MANHATTAN — Manhattan’s average home sales price crossed the $2 million mark for the first time, according to real estate market reports released Friday looking at sales data from the first quarter of 2016.

The average sales price hit a record $2.05 million — up more than 18 percent from the same period the year before — driven by an uptick in closings in pricey new developments, according to the analysis from Douglas Elliman.

The volume of closings in new developments — where prices averaged $3.9 million — nearly doubled from a year ago as contracts signed previously, perhaps even more than a year ago, finally closed upon completion of construction.

This increase in closings for uber-luxury apartments will likely continue for another year or two, said Elliman report author Jonathan Miller, which means records could continue to be set in the coming years.

But Miller noted the super high-end of the market of units priced above $5 million only represented about 2 percent of the overall market and was “not a proxy for the rest of the market.”

While there’s been much talk about sluggish sales for the city’s priciest properties, there are still buyers shelling out big bucks, said Andrew Heiberger, founder and CEO of TOWN Residential.

His firm, for instance, recently worked on a deal for $28 million in Greenwich Village, which represented a drop from a previous firm's asking price of $50 million for each of those properties.

The “price correction” reflected the reality in the face of the supply and demand for this segment: there are currently more than 150 listings priced at or above $20 million, Heiberger said.

“As sellers are adjusting expectations, buyers are writing checks,” he said. “[Developers] wanted to get ahead of the market” — when prices were rising so rapidly — “and they would overprice by $10- to $20 million.”

When the $28 million Village apartment closes, it will still be a record for East of Fifth Avenue, noted Heiberger, who didn’t disclose the exact address since the unit was still in contract.

Some developers, however, are reluctant to lower prices and instead have been offering incentives to brokers, like $5,000 American Express cards, or other deals made behind closed doors, like offering to pay a buyer’s lawyers fees or for construction work they want to make changes to their new digs, said Frederick Peters, president of Warburg Realty.

“There are a number of ways you can adjust the price without adjusting the price,” said Peters, who believes these offers will only increase over the next year.

On the lower end of the market, especially for studios and one bedrooms, which are the least expensive types of apartments, competition remains fierce. 

These smaller units were on the market for a shorter amount of time than the same sized units for sale during this quarter last year. For instance, the average number of “days on market” for studios was 22 percent shorter than the year before, dropping to 83 days; one-bedrooms saw a 19 percent drop to 76 days, according to Corcoran's first quarter report.

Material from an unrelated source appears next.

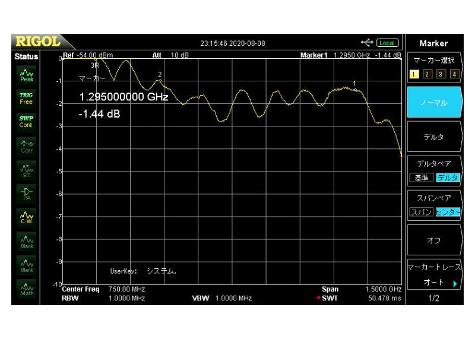
Task: Click the Corr correction status icon
Action: [x=27, y=146]
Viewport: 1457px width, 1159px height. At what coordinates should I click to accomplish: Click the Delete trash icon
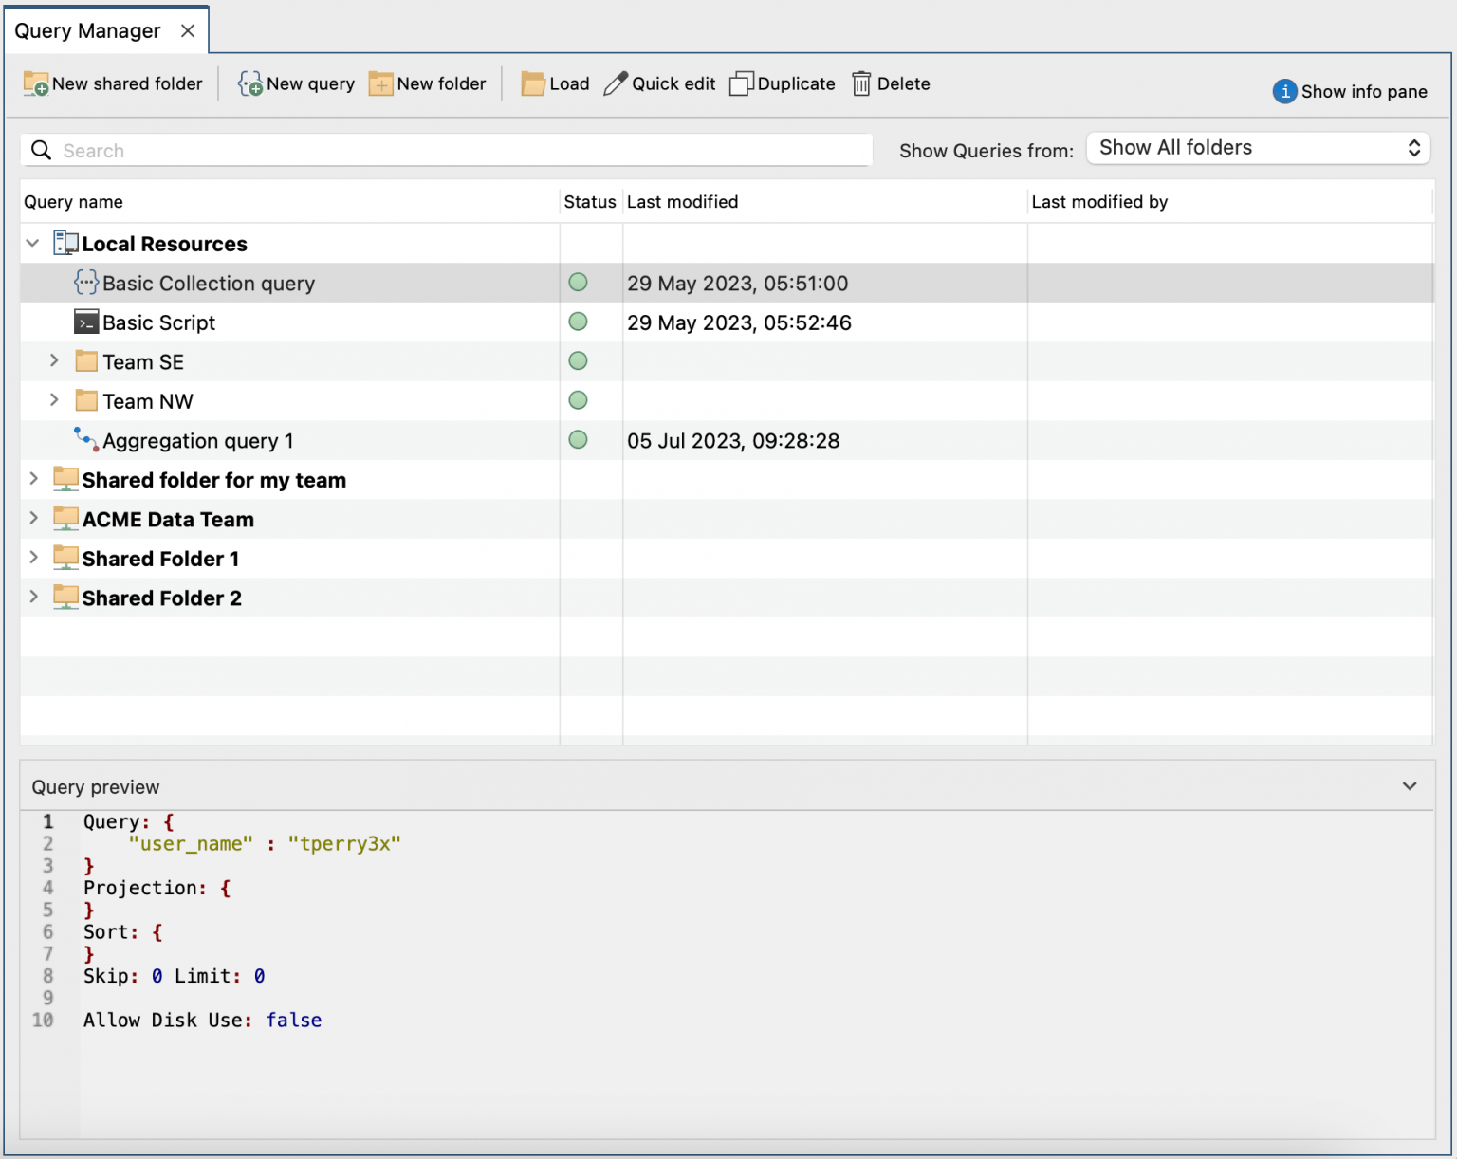point(862,83)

Generally, when an apartment under $2 million is priced “right,” open houses are still drawing 50 to 100 visitors even though the market’s pace is slower than a year ago, Peters said.

Buyers in search of space are pushing deeper into Brooklyn, he added, looking at Ditmas Park, which Peters called “stunningly pretty, like a tiny suburb in the middle of New York” and Prospect-Lefferts Gardens, “with its blocks of landmarked Victorian and Edwardian limestone houses.”

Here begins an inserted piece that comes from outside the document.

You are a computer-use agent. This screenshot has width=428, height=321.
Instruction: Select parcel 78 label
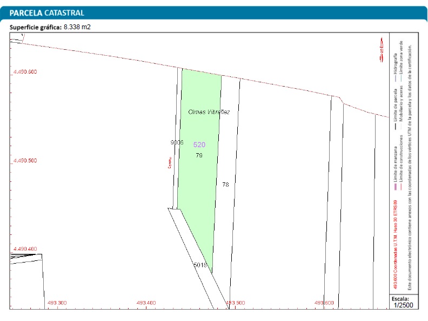coord(225,185)
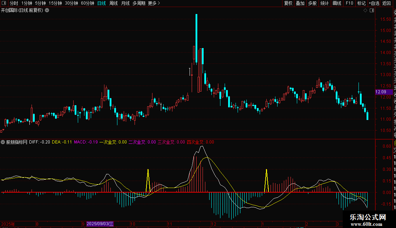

Others are looking at the luxury condos in Long Island City or finding value on the Upper East Side.

“A co-op in need of renovation east of Third Avenue on Manhattan’s Upper East Side offers more bang for the buck than a similarly sized condo in the East Village, on the Lower East Side, or in most neighborhoods in brownstone Brooklyn,” Peters wrote in his quarterly report.

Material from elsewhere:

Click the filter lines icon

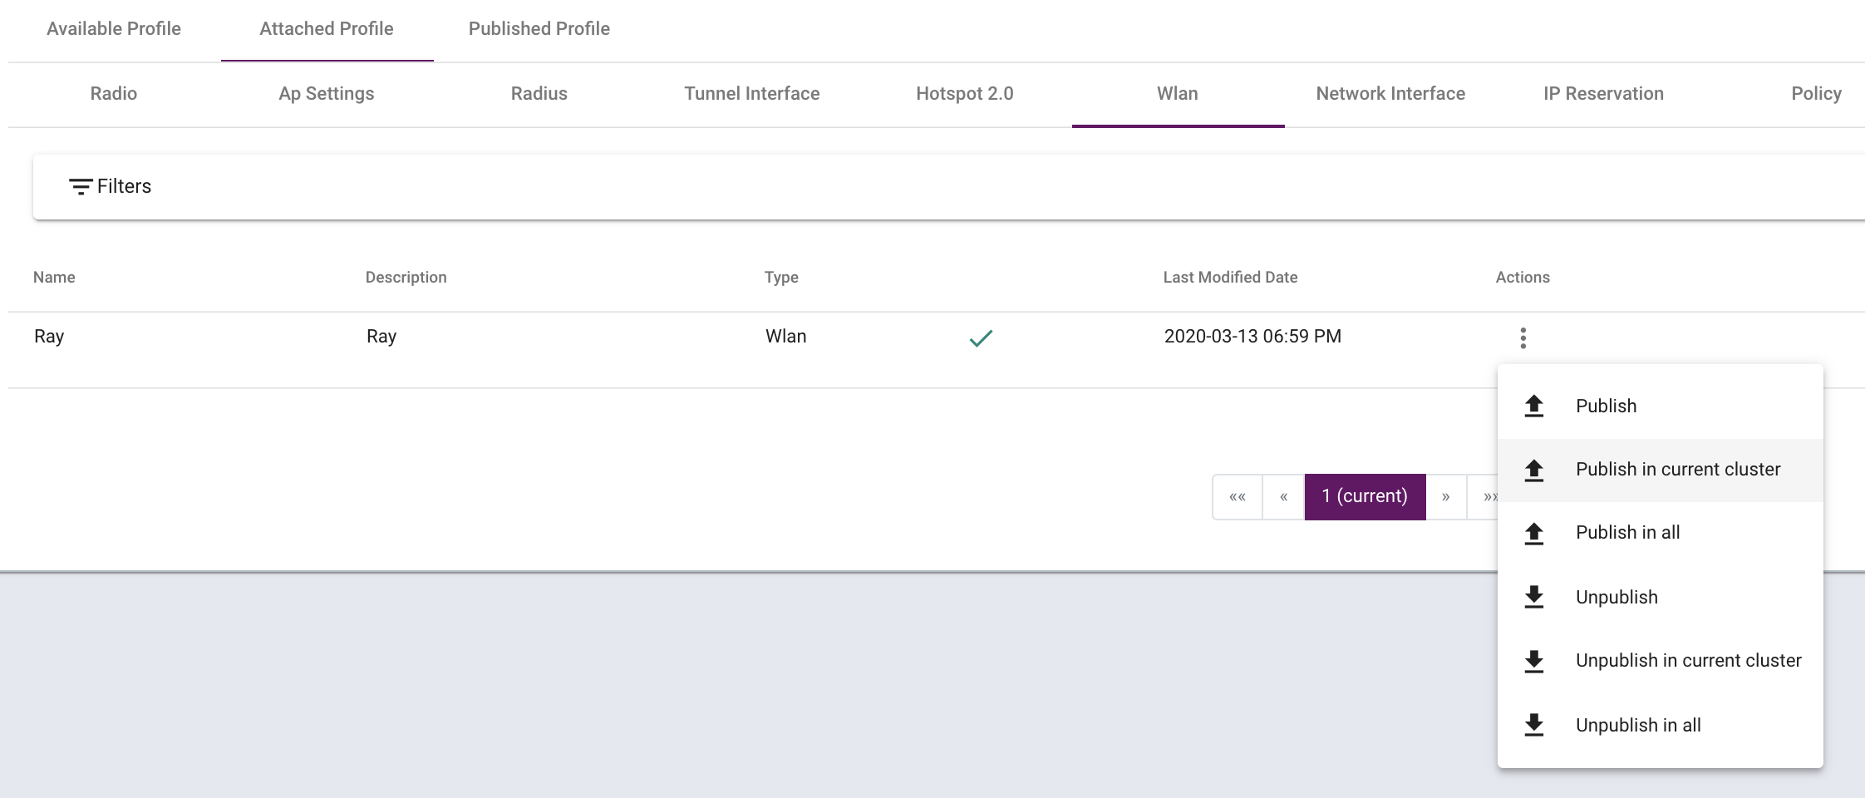80,186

And there’s always the suburbs, said Dottie Herman, CEO of Douglas Elliman.

“You’re seeing parts of Connecticut, Westchester and Long Island really start to pick up,” Herman said. “Obviously for $2 million there, you can get a mansion.”

The volume of sales in Westchester in the second half of last year was the highest it had been in 34 years, Miller noted. Long Island and Fairfield, Conn., saw their highest number of sales in more than a decade.